**Requirement:** Go through the records and extract every line with the word "sidebar".

**Materials provided:**

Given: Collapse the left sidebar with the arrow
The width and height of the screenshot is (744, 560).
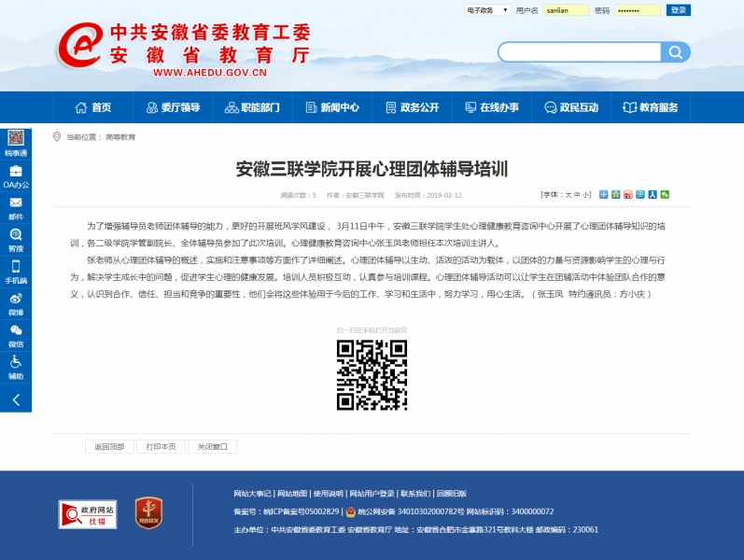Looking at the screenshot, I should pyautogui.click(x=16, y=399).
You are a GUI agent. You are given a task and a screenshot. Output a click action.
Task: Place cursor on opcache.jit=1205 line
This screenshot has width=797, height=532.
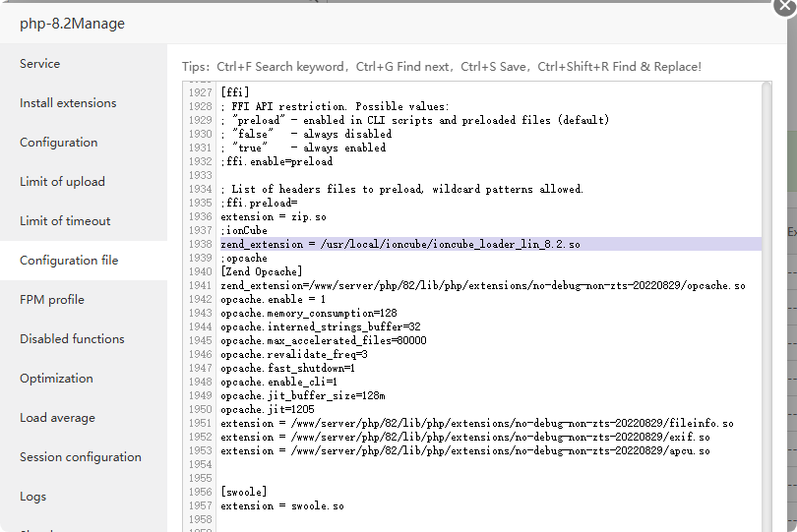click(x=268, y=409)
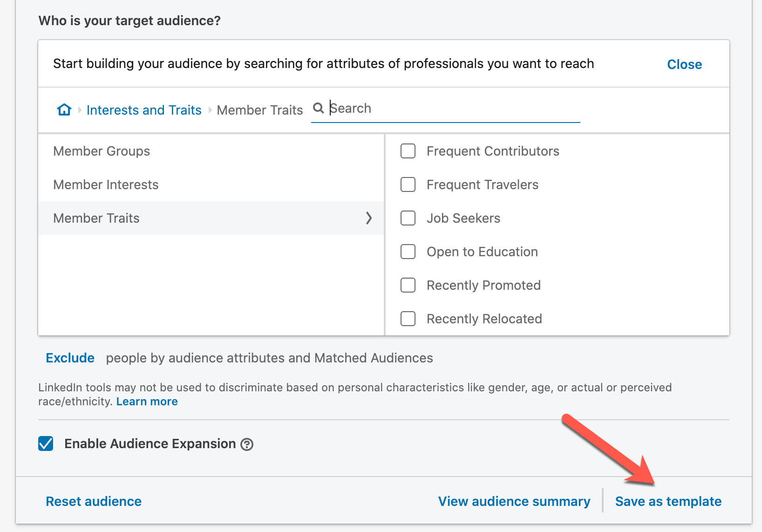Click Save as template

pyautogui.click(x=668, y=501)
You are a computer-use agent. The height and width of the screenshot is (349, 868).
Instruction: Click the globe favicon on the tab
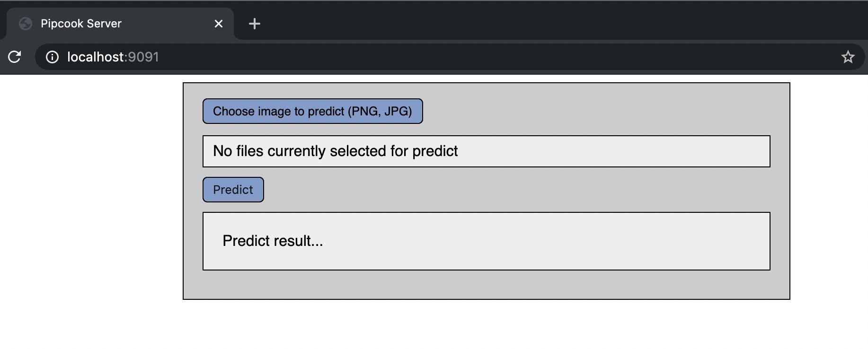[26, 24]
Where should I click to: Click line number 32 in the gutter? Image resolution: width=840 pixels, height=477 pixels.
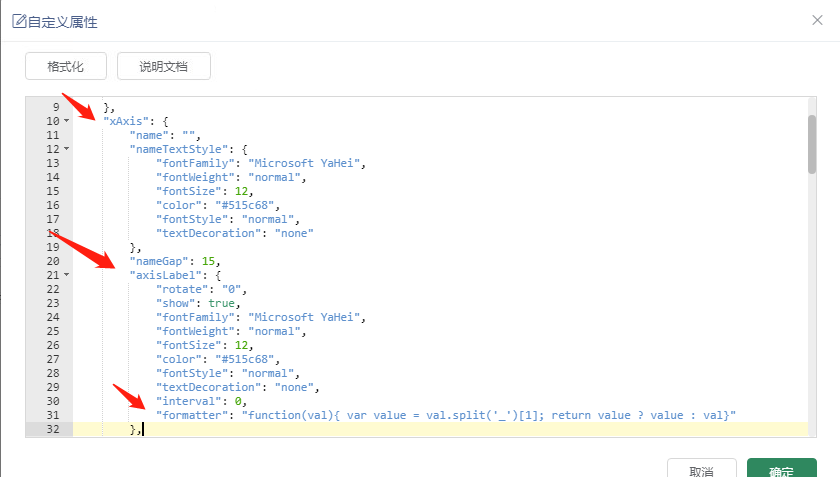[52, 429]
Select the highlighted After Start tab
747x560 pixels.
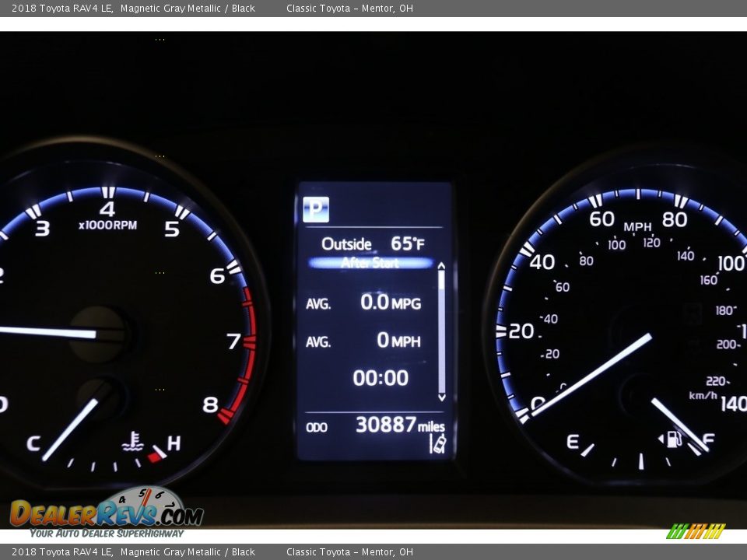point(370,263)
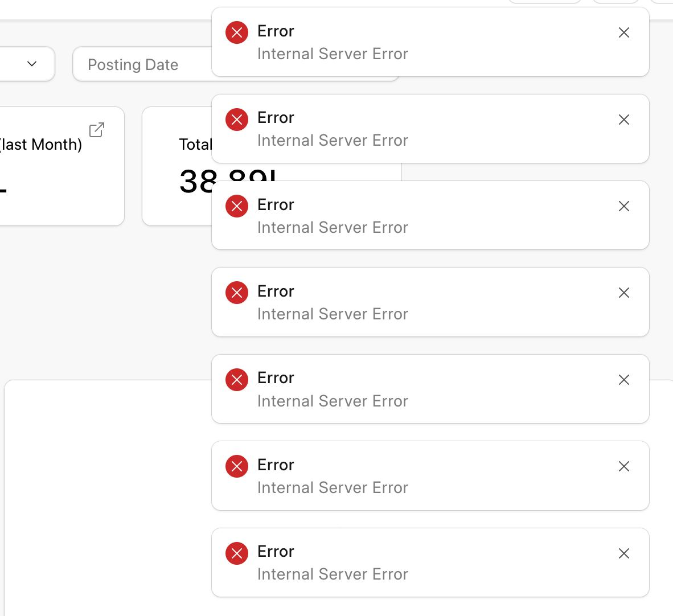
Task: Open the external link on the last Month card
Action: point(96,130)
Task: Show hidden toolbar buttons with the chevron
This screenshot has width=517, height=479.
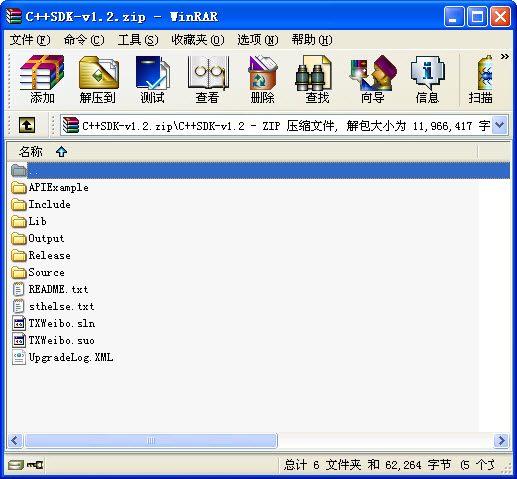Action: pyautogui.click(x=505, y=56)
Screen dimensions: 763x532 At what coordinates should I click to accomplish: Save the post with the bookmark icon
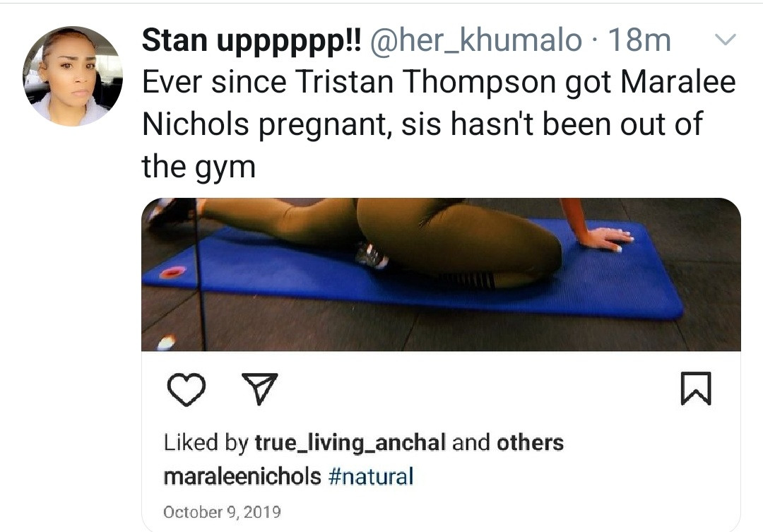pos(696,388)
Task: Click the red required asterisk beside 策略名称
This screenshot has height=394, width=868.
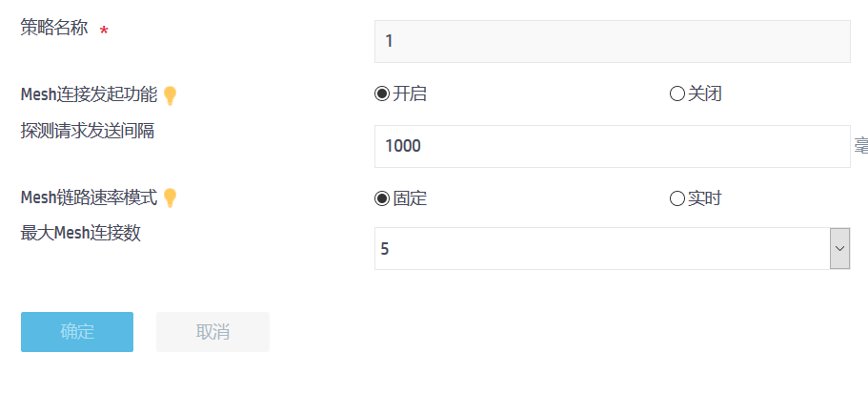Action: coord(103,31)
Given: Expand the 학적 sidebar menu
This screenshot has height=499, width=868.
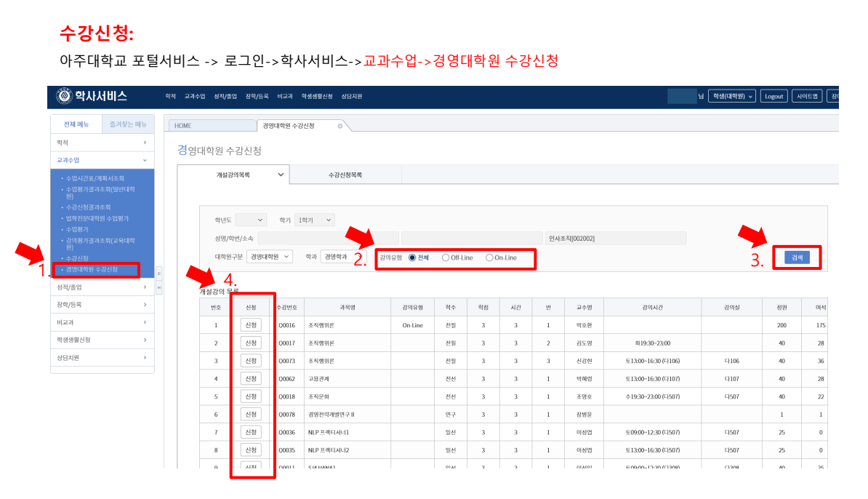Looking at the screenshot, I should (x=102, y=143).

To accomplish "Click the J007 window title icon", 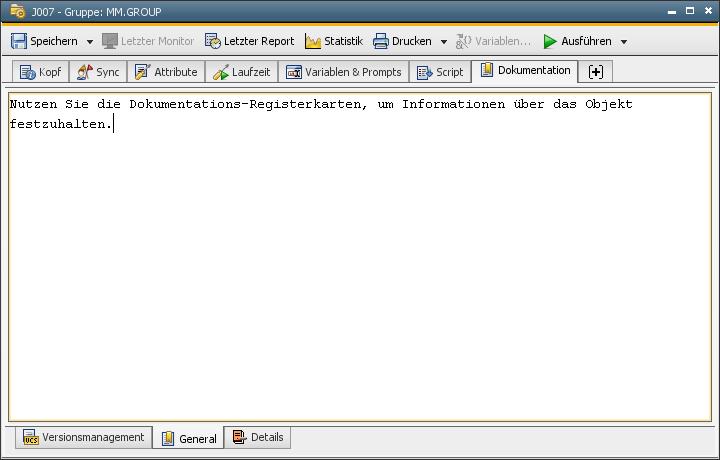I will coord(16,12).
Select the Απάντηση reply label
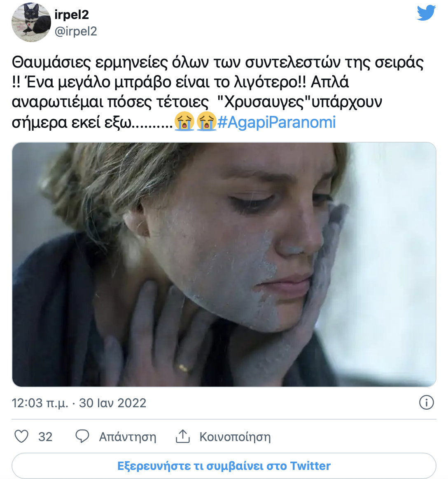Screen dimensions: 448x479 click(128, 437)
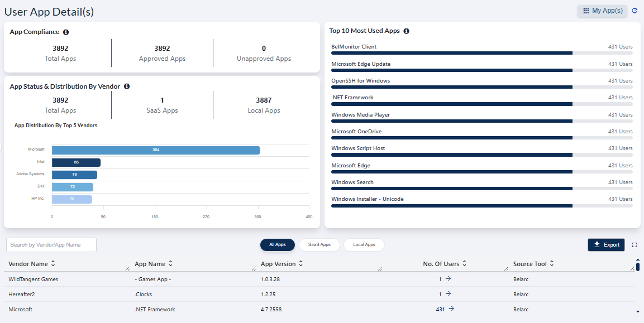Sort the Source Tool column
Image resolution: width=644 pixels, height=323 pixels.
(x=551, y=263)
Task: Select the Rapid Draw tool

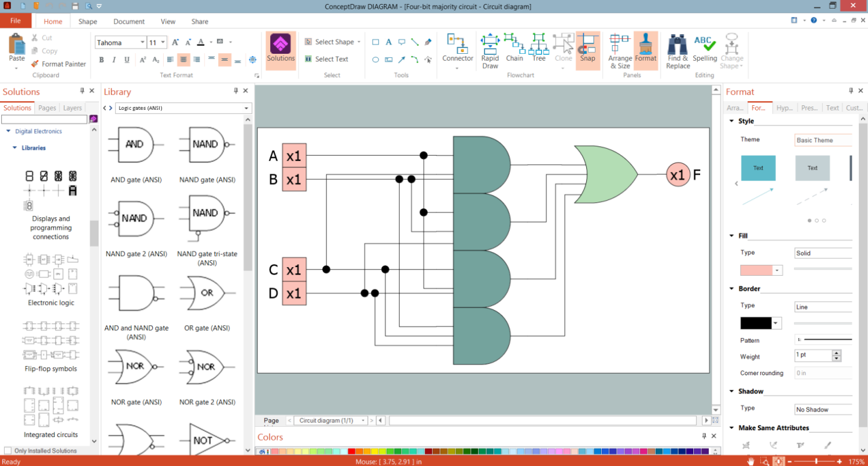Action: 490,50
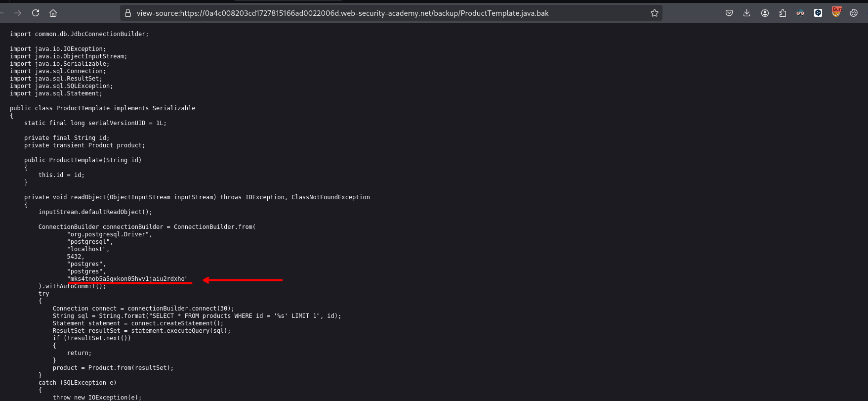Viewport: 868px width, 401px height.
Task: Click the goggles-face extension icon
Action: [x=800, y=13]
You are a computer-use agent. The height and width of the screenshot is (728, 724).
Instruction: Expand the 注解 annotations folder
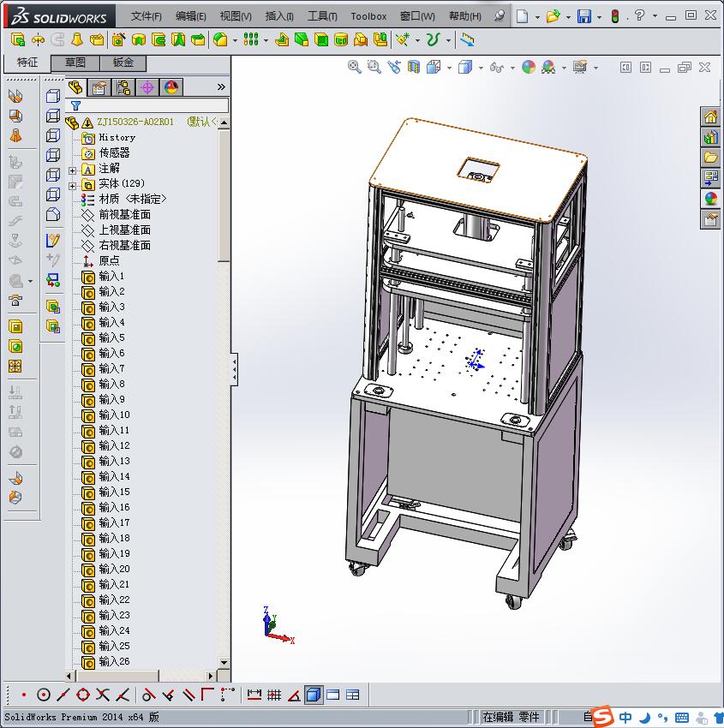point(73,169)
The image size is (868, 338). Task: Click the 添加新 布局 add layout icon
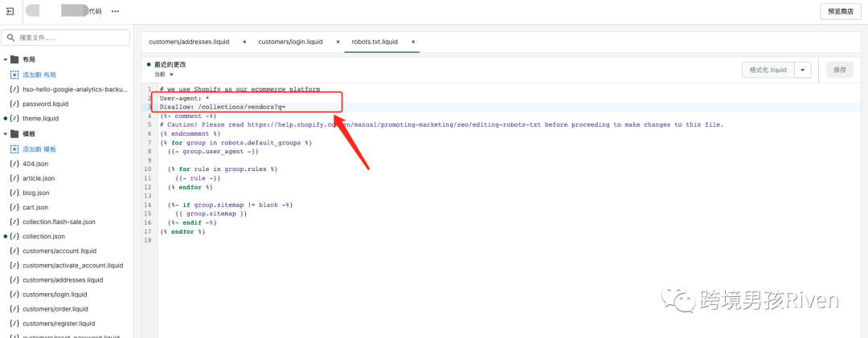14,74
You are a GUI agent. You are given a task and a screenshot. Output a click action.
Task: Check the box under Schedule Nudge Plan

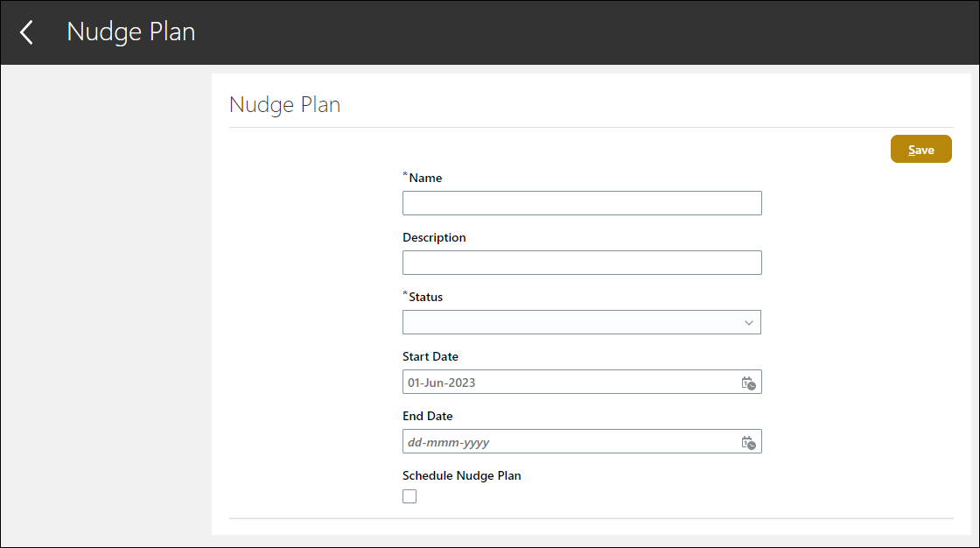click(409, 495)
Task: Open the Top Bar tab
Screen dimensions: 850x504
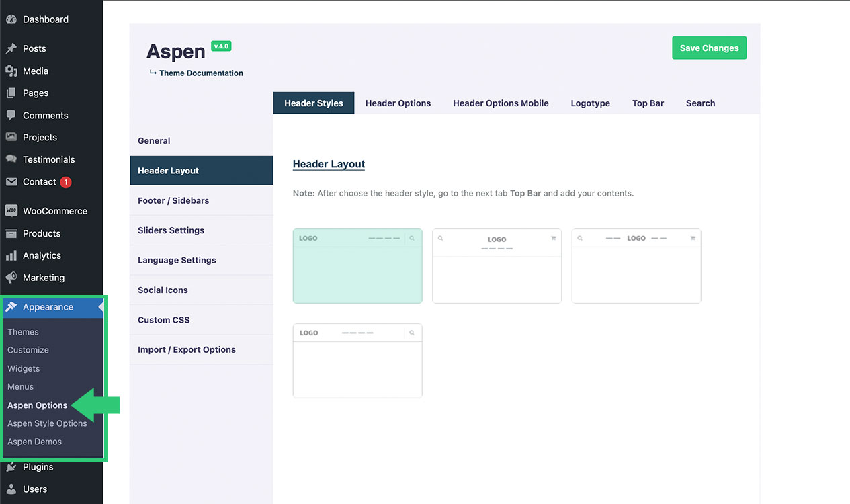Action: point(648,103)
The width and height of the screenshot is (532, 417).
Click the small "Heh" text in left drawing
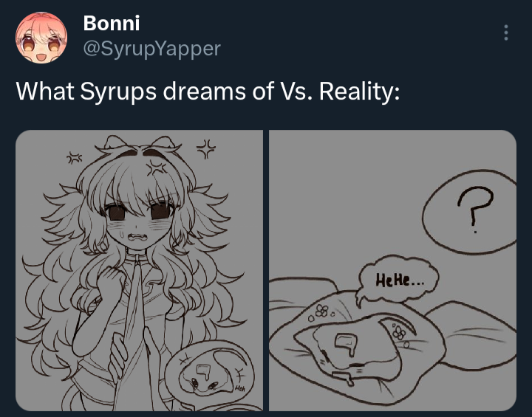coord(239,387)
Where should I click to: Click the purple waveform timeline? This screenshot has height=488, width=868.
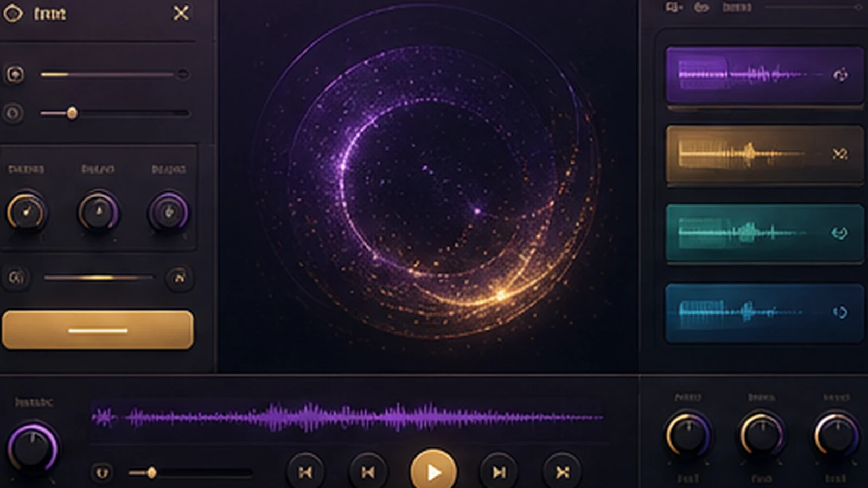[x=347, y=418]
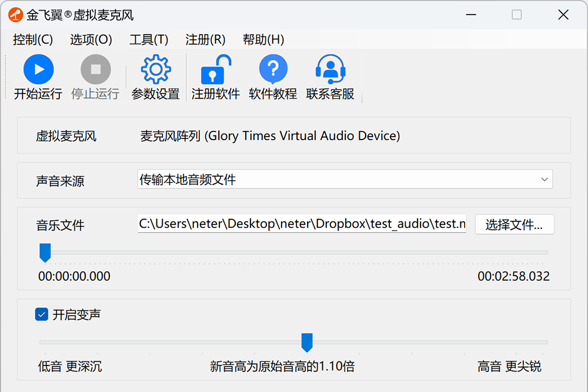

**Solved exercise:**
Given: Collapse the left sidebar with the arrow
Given: Expand the 학적 sidebar menu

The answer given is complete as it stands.